[RFC][IPA-VRP] Early VRP Implementation
kugan
kugan.vivekanandarajah@linaro.org
Tue Jul 26 12:27:00 GMT 2016
Hi Riachard,
Thanks for the review. Here is an updated patch with comments below.
> +/* Restore/Pop all the old VRs maintained in the cond_stack. */
> +
> +void evrp_dom_walker::finalize_dom_walker ()
> +{
> + while (!cond_stack.is_empty ())
> + {
> + tree var = cond_stack.last ().second;
> + pop_value_range (var);
> + cond_stack.pop ();
> + }
>
> why is this necessary at all? Looks like a waste of time (and the
> stack should be empty here
> anyway). I think you leak cond_stack as well, I suppose using
> auto_vec might work here,
> you have to check.
Done.
>
>>>
>>> + /* Discover VR when condition is true. */
>>> + if (te == e
>>> + && !TREE_OVERFLOW_P (op0)
>>> + && !TREE_OVERFLOW_P (op1))
>>
>>
>> This is mainly to handle gcc.dg/pr38934.c. This would result in ICE from
>> set_value_range otherwise:
>>
>> gcc_assert ((!TREE_OVERFLOW_P (min) || is_overflow_infinity (min))

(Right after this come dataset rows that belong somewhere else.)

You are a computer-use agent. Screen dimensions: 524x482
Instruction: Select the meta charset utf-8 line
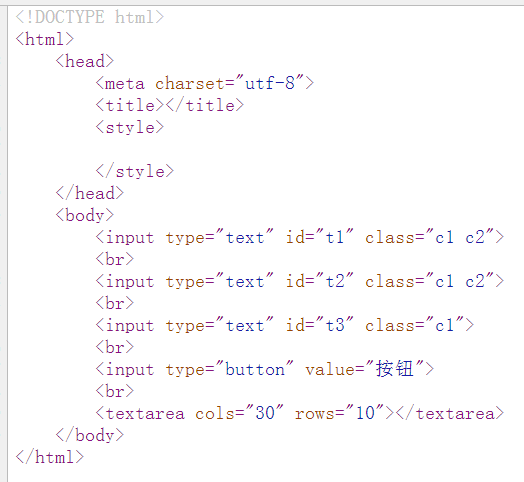point(205,83)
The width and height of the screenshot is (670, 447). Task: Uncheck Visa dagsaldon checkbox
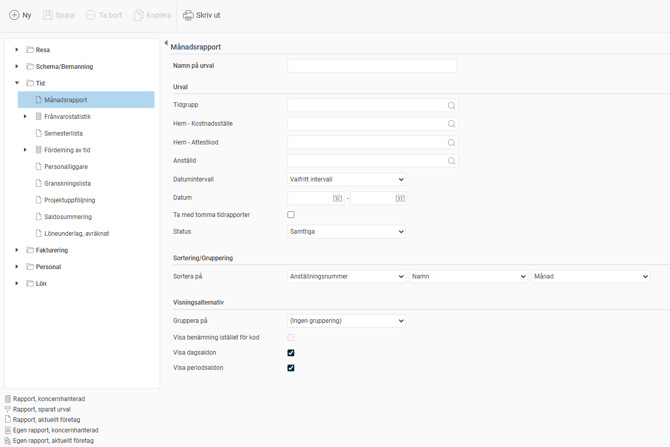tap(291, 353)
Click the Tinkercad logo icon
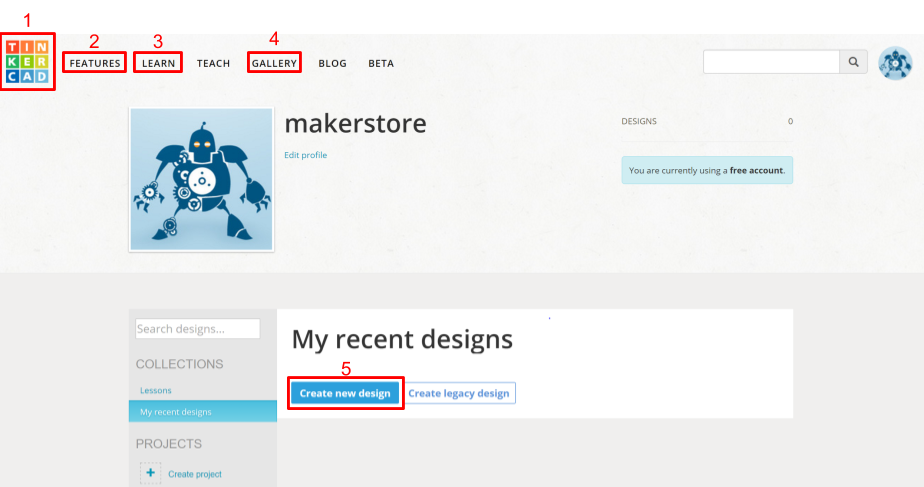This screenshot has width=924, height=487. coord(27,61)
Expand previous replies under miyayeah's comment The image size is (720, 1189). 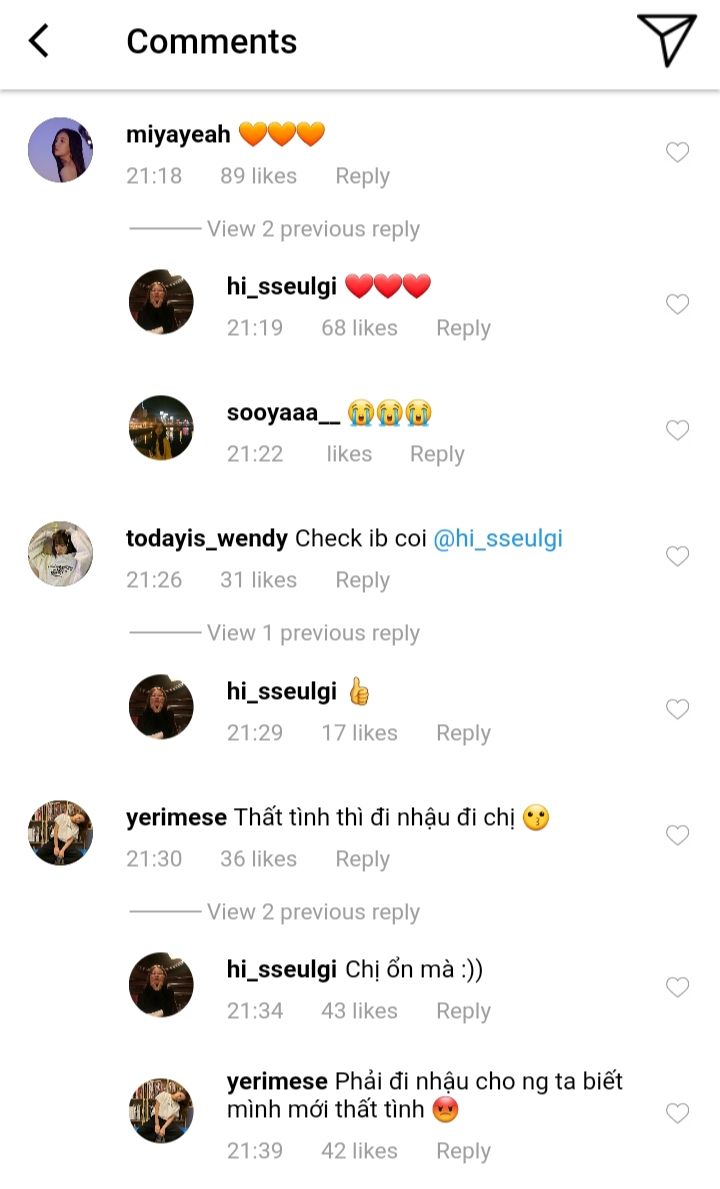pos(312,229)
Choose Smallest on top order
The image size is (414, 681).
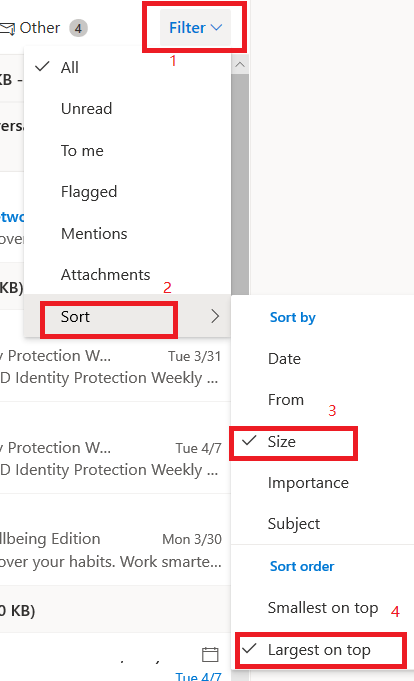pyautogui.click(x=322, y=608)
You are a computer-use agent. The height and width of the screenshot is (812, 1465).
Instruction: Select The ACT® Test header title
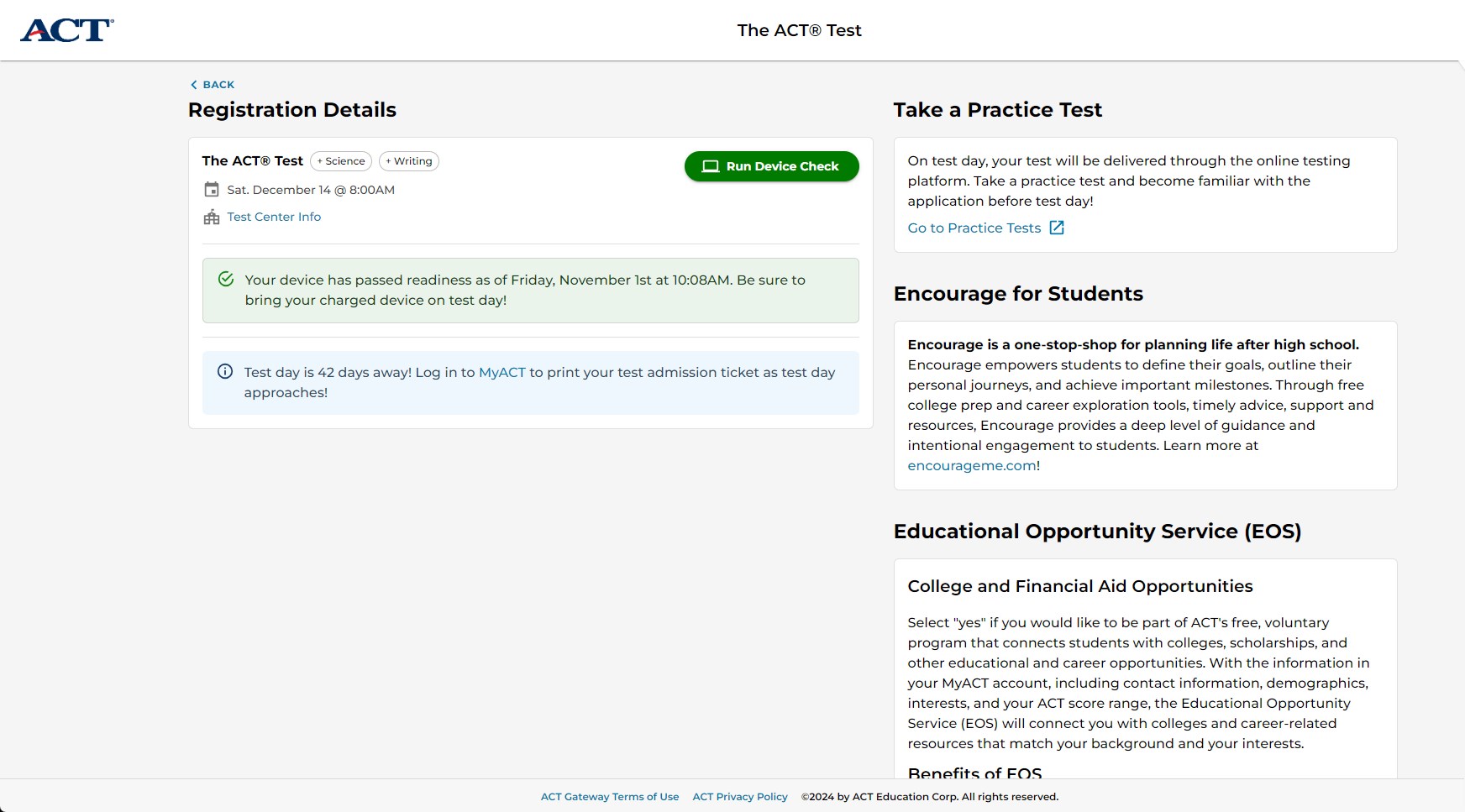pos(799,30)
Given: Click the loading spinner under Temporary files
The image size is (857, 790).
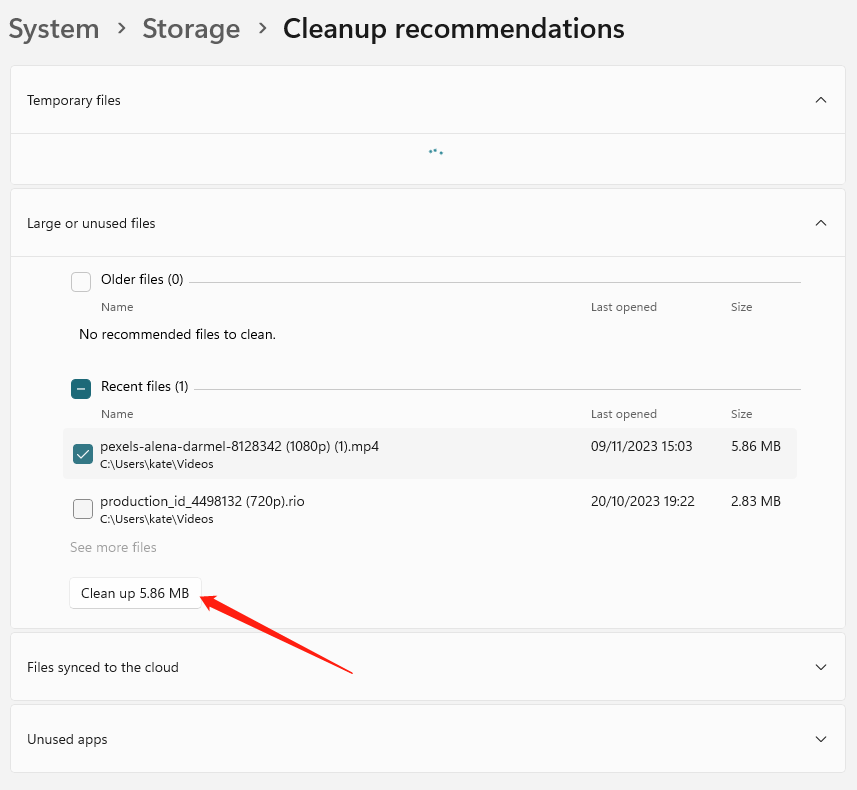Looking at the screenshot, I should tap(435, 152).
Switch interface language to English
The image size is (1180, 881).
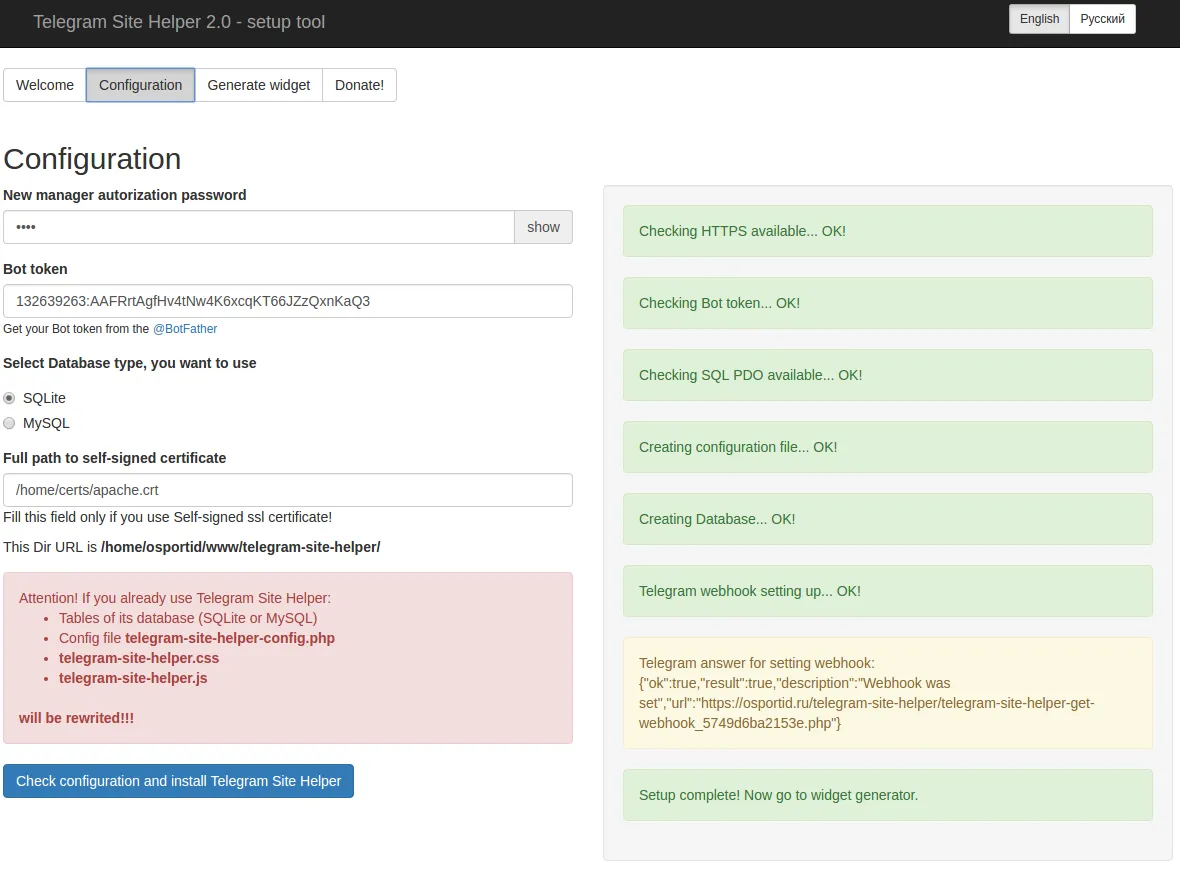coord(1038,18)
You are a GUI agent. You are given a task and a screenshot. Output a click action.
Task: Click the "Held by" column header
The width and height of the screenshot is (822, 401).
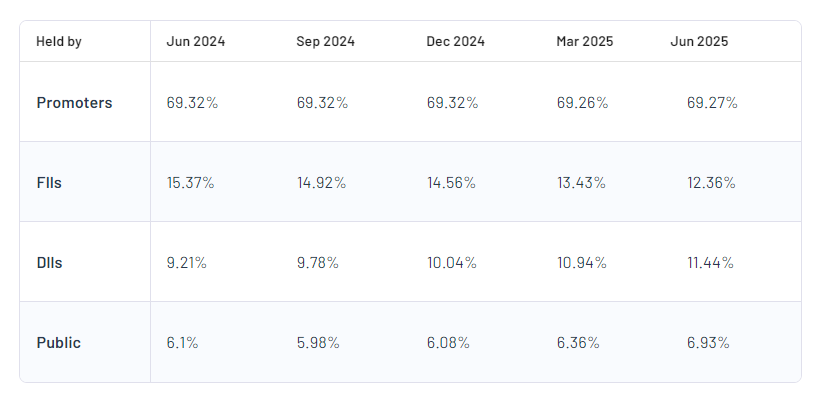point(59,42)
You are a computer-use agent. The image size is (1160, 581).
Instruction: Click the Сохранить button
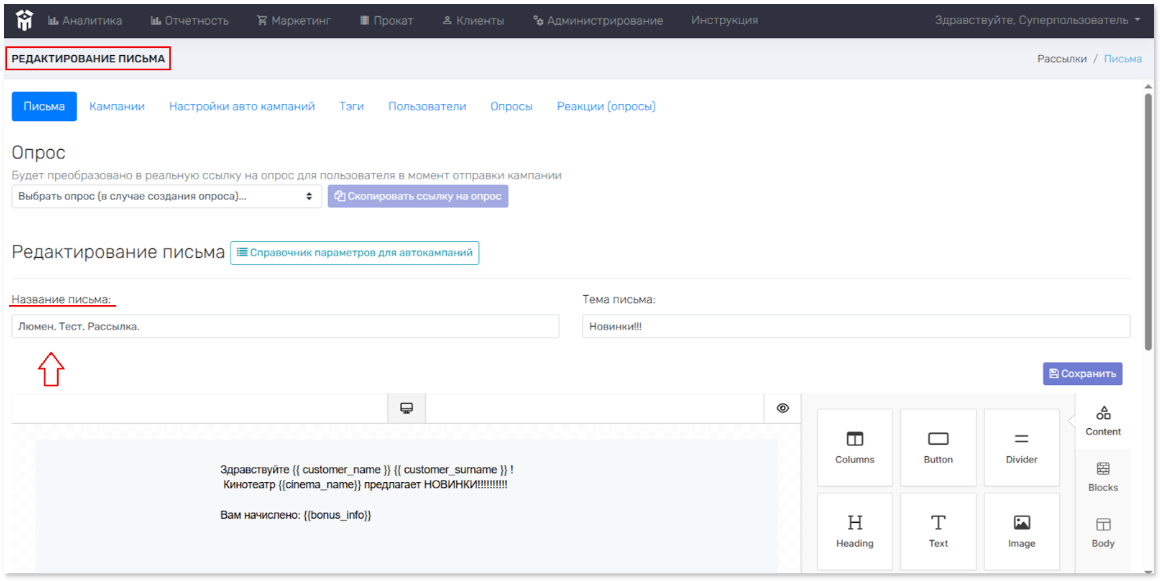point(1082,373)
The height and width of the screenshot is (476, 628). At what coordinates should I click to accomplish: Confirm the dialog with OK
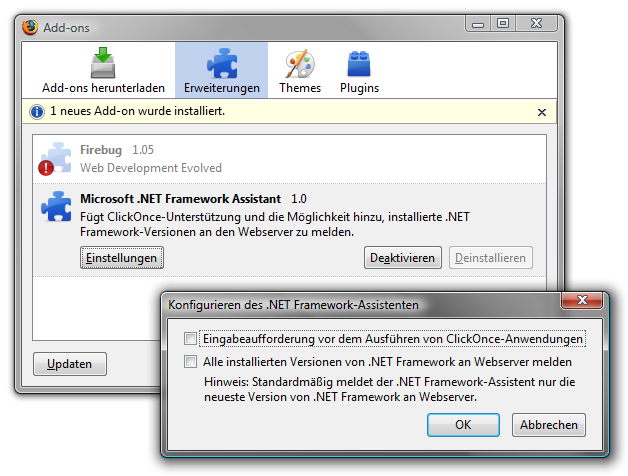tap(463, 425)

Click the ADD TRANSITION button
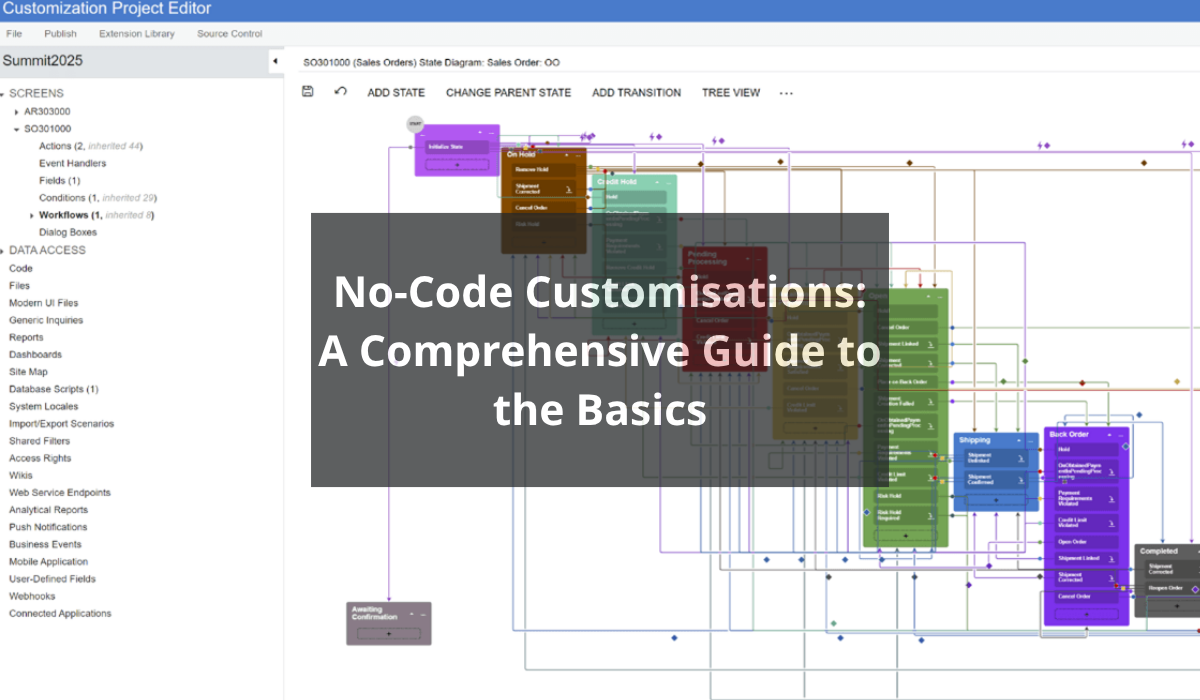[636, 93]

>> && (!TREE_OVERFLOW_P (max) || is_overflow_infinity
>> (max)));
>
> Ok, instead make sure to remove the overflow flag via
>
> if (TREE_OVERFLOW_P (op0))
> op0 = drop_tree_overflow (op0);
...
Done.
>
> it looks like you want to merge the if ( & EDGE_TRUE_VALUE) and FALSE_VALUE
> cases and only invert the tree comparison for the false edge.
Done.
>
> + tree cond = build2 (code, boolean_type_node, op0, op1);
> + extract_range_for_var_from_comparison_expr (&vr, op0, cond);
>
> no wasteful tree building here please. Instead of cond pass in code,
> op0 and op1
> as separate arguments.
Done.
>
> + /* If we found any usable VR, set the VR to ssa_name and create a
> + PUSH old value in the cond_stack with the old VR. */
> + if (vr.type == VR_RANGE || vr.type == VR_ANTI_RANGE)
> + {
> + value_range *new_vr = vrp_value_range_pool.allocate ();
> + memset (new_vr, 0, sizeof (*new_vr));
> + *new_vr = vr;
> + cond_stack.safe_push (std::make_pair (bb, op0));
>
> the memset looks redundant given you copy-assing from vr anyway.
Done.
>
> You seem to miss the chance to register ranges for x_2 in i_1 < x_2 where
> both i_1 and x_2 might have ranges that are useful.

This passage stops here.